— Start of EXERCISE MATERIAL —

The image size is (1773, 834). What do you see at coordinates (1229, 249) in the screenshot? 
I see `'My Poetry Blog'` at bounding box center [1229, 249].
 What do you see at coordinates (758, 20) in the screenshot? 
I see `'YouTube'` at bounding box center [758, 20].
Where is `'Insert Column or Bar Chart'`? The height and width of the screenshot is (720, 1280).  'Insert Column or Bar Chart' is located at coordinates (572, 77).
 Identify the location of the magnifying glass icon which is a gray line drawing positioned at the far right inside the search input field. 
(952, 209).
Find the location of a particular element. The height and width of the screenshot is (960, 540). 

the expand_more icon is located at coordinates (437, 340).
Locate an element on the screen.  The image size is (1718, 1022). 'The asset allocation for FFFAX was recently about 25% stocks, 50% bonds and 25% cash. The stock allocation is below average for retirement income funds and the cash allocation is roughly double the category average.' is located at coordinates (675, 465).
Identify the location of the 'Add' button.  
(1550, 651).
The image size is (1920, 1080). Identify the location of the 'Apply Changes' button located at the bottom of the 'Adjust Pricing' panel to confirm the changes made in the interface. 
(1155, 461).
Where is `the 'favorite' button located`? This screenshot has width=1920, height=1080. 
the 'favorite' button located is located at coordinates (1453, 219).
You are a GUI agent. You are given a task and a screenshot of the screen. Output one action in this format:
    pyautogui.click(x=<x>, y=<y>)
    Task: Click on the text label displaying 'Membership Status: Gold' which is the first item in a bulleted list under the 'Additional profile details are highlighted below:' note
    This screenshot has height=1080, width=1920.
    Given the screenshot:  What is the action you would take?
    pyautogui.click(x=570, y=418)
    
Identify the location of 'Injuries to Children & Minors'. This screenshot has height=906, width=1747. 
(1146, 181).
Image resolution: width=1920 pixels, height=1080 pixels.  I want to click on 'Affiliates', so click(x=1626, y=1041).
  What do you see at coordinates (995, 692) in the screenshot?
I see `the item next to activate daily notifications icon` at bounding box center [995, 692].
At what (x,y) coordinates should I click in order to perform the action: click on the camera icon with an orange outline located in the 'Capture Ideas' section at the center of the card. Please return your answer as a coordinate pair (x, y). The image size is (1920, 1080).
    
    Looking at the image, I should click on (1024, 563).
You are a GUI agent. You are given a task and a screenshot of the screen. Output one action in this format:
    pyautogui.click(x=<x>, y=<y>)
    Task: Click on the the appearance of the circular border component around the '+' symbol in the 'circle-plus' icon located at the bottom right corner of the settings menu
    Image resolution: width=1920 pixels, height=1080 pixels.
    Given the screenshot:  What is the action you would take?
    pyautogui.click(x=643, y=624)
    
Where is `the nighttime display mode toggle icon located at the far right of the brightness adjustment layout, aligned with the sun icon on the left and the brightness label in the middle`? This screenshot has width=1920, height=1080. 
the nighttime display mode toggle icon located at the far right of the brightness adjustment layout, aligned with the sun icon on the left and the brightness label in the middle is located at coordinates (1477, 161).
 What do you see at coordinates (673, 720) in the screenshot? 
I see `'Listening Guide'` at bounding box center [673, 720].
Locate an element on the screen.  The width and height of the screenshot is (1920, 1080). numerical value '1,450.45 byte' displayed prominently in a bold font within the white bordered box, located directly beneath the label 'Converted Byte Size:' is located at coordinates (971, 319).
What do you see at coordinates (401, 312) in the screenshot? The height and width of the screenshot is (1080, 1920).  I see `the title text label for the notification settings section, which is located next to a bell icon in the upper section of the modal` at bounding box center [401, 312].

— End of EXERCISE MATERIAL —

WORK TO BE COMPLETED: Reproduce all of the records above verbatim, from the first line to the last.

RESULT:
The image size is (1773, 834). What do you see at coordinates (1229, 249) in the screenshot? 
I see `'My Poetry Blog'` at bounding box center [1229, 249].
 What do you see at coordinates (758, 20) in the screenshot? 
I see `'YouTube'` at bounding box center [758, 20].
Where is `'Insert Column or Bar Chart'`? The height and width of the screenshot is (720, 1280).  'Insert Column or Bar Chart' is located at coordinates (572, 77).
 Identify the location of the magnifying glass icon which is a gray line drawing positioned at the far right inside the search input field. 
(952, 209).
Find the location of a particular element. The height and width of the screenshot is (960, 540). 

the expand_more icon is located at coordinates (437, 340).
Locate an element on the screen.  The image size is (1718, 1022). 'The asset allocation for FFFAX was recently about 25% stocks, 50% bonds and 25% cash. The stock allocation is below average for retirement income funds and the cash allocation is roughly double the category average.' is located at coordinates (675, 465).
Identify the location of the 'Add' button.  
(1550, 651).
The image size is (1920, 1080). Identify the location of the 'Apply Changes' button located at the bottom of the 'Adjust Pricing' panel to confirm the changes made in the interface. 
(1155, 461).
Where is `the 'favorite' button located`? This screenshot has width=1920, height=1080. 
the 'favorite' button located is located at coordinates (1453, 219).
You are a GUI agent. You are given a task and a screenshot of the screen. Output one action in this format:
    pyautogui.click(x=<x>, y=<y>)
    Task: Click on the text label displaying 'Membership Status: Gold' which is the first item in a bulleted list under the 'Additional profile details are highlighted below:' note
    This screenshot has height=1080, width=1920.
    Given the screenshot:  What is the action you would take?
    pyautogui.click(x=570, y=418)
    
Identify the location of 'Injuries to Children & Minors'. This screenshot has height=906, width=1747. 
(1146, 181).
Image resolution: width=1920 pixels, height=1080 pixels.  I want to click on 'Affiliates', so click(x=1626, y=1041).
  What do you see at coordinates (995, 692) in the screenshot?
I see `the item next to activate daily notifications icon` at bounding box center [995, 692].
At what (x,y) coordinates should I click in order to perform the action: click on the camera icon with an orange outline located in the 'Capture Ideas' section at the center of the card. Please return your answer as a coordinate pair (x, y). The image size is (1920, 1080).
    
    Looking at the image, I should click on (1024, 563).
You are a GUI agent. You are given a task and a screenshot of the screen. Output one action in this format:
    pyautogui.click(x=<x>, y=<y>)
    Task: Click on the the appearance of the circular border component around the '+' symbol in the 'circle-plus' icon located at the bottom right corner of the settings menu
    Image resolution: width=1920 pixels, height=1080 pixels.
    Given the screenshot:  What is the action you would take?
    pyautogui.click(x=643, y=624)
    
Where is `the nighttime display mode toggle icon located at the far right of the brightness adjustment layout, aligned with the sun icon on the left and the brightness label in the middle`? This screenshot has width=1920, height=1080. 
the nighttime display mode toggle icon located at the far right of the brightness adjustment layout, aligned with the sun icon on the left and the brightness label in the middle is located at coordinates (1477, 161).
 What do you see at coordinates (673, 720) in the screenshot? 
I see `'Listening Guide'` at bounding box center [673, 720].
Locate an element on the screen.  The width and height of the screenshot is (1920, 1080). numerical value '1,450.45 byte' displayed prominently in a bold font within the white bordered box, located directly beneath the label 'Converted Byte Size:' is located at coordinates (971, 319).
What do you see at coordinates (401, 312) in the screenshot? The height and width of the screenshot is (1080, 1920).  I see `the title text label for the notification settings section, which is located next to a bell icon in the upper section of the modal` at bounding box center [401, 312].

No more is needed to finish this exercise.